Pop Bits:  British singer/model Fox grabbed her first big US hit with the #4 "Touch Me (I Want Your Body)." The success of that single helped get her debut album Touch Me to #24. A follow-up single was certainly in order and this track was selected for release. Unfortunately, it didn't catch on as well and it failed to get out of the basement of the Pop chart. After a little over a month, the song disappeared. Following those results, it was decided that a third single from the LP would not be issued out in the US.

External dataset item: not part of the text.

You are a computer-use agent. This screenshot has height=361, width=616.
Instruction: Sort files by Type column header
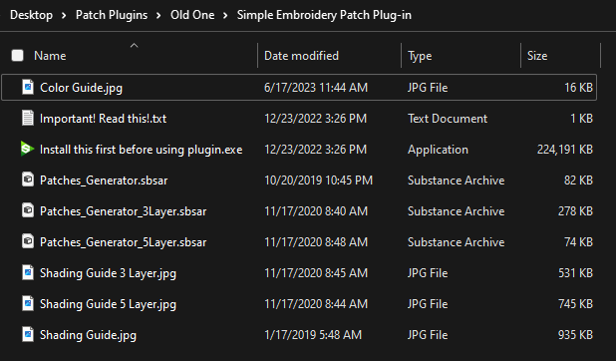[420, 56]
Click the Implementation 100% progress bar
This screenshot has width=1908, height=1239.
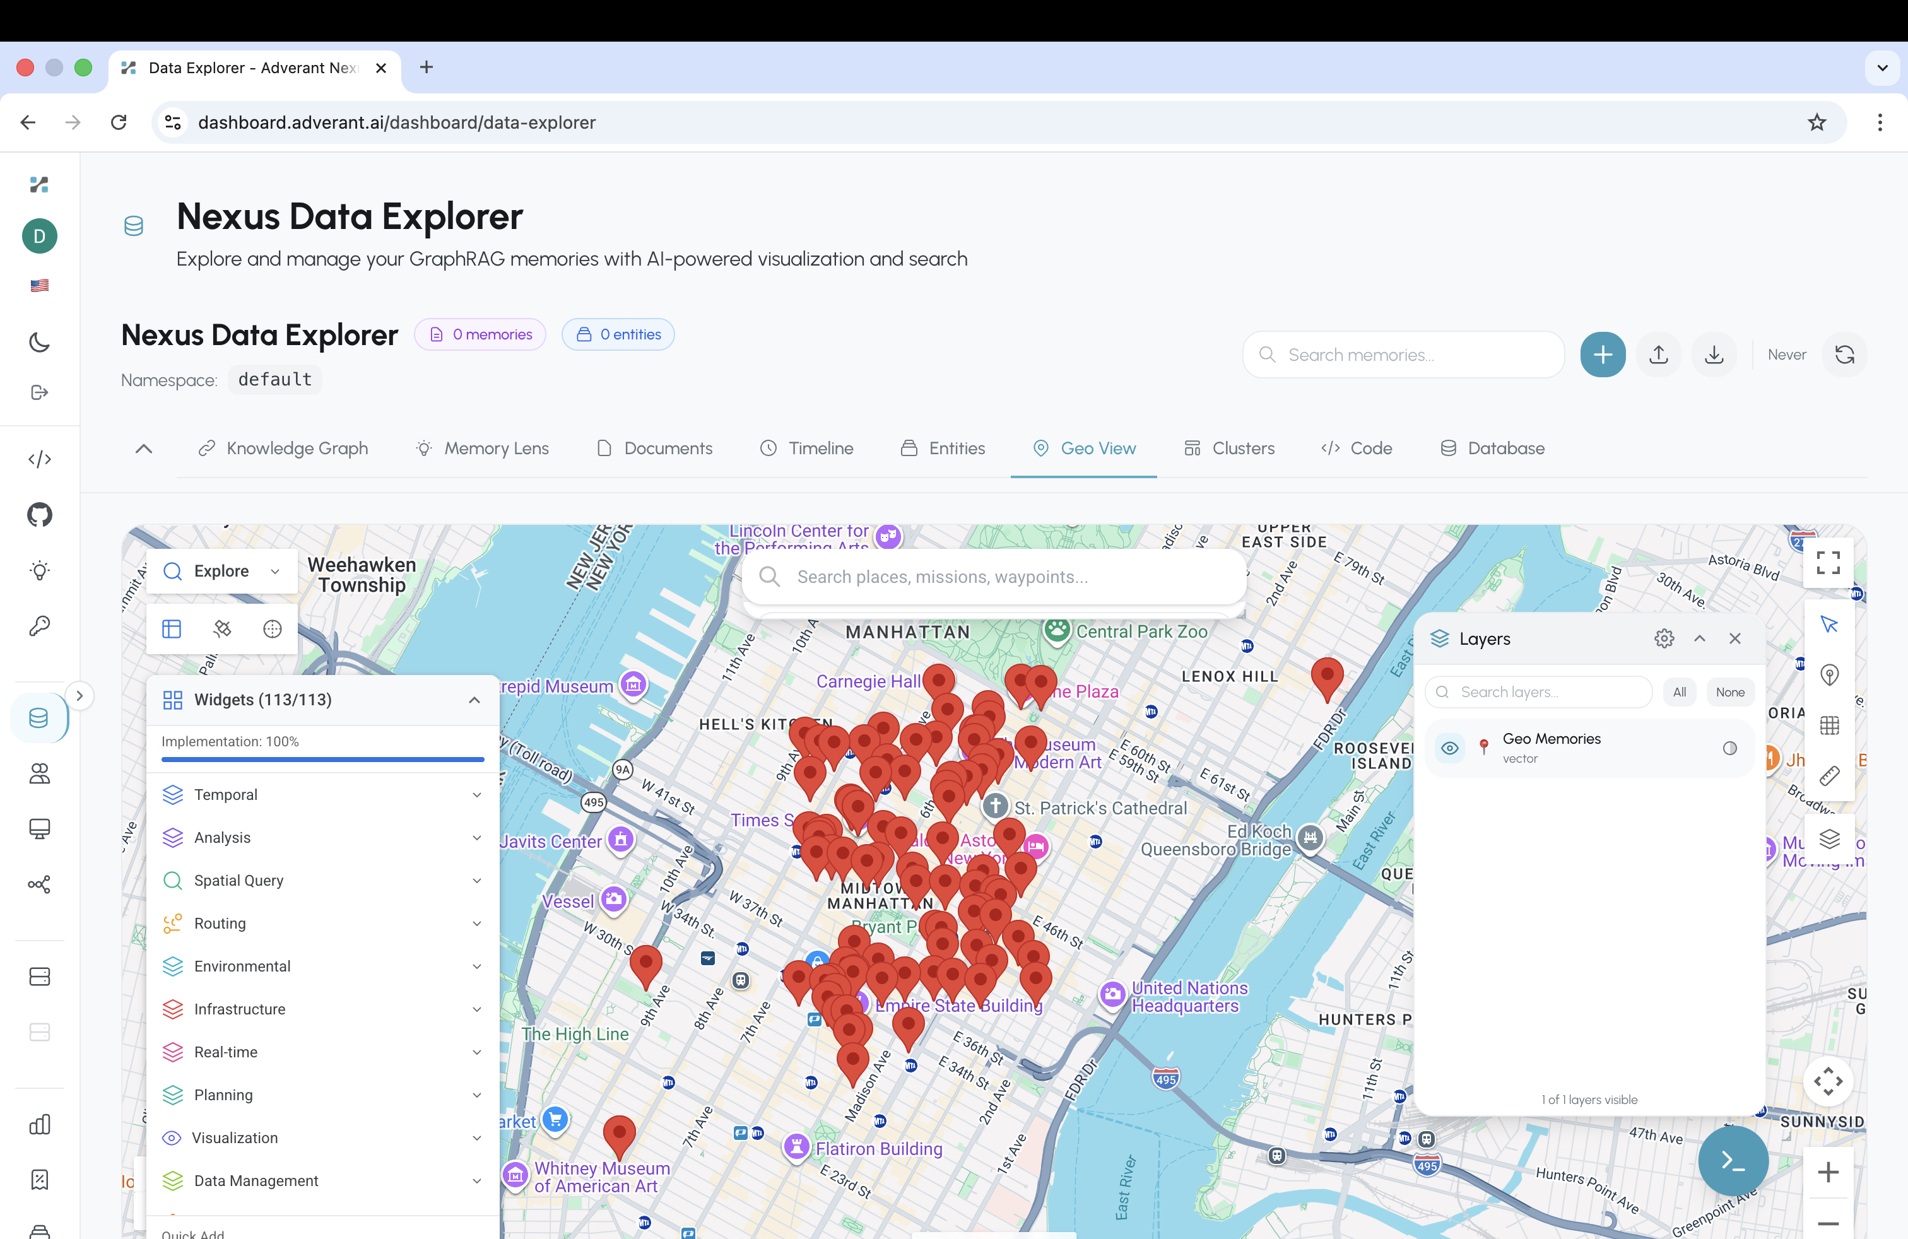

ReduxReview:  This song featured another suggestive title, but it wasn't anything like "Touch Me." Instead of keeping things going in the dance-pop vein, Fox moved into synth rock territory for this one. It nearly comes off like a female-fronted Billy Idol recording. It actually works pretty well. It's an urgent track with some rockin' guitar work and a surprisingly effective vocal from Fox. She probably could have pulled off a hard rock album. Oddly, this is the only real rock track on the album so it seemed a bit out of place. Why it was selected as a single is anyone's guess. It worked out in a few markets, but in the US she was introduced as a dance-pop diva and this change of pace wasn't what folks were looking for. Still, it was an interesting track that highlighted Fox quite well.

ReduxRating:  6/10

Trivia:  While this song wouldn't do well in the US, it became a second Top 10 hit for Fox in the UK. The tune made it to #10. It also reached the Top 10 in several other countries and even hit #1 in Sweden. Because of that, a third single was pushed out. "Hold on Tight" (not a remake of the ELO hit) was released, but it didn't fare as well. It got to #26 in the UK. Still, a fourth single was called for and "I'm All You Need" was selected. It got to #41 in the UK. The singles kept album sales going and after peaking at #17, the LP would be certified silver (60,000 units) in the UK.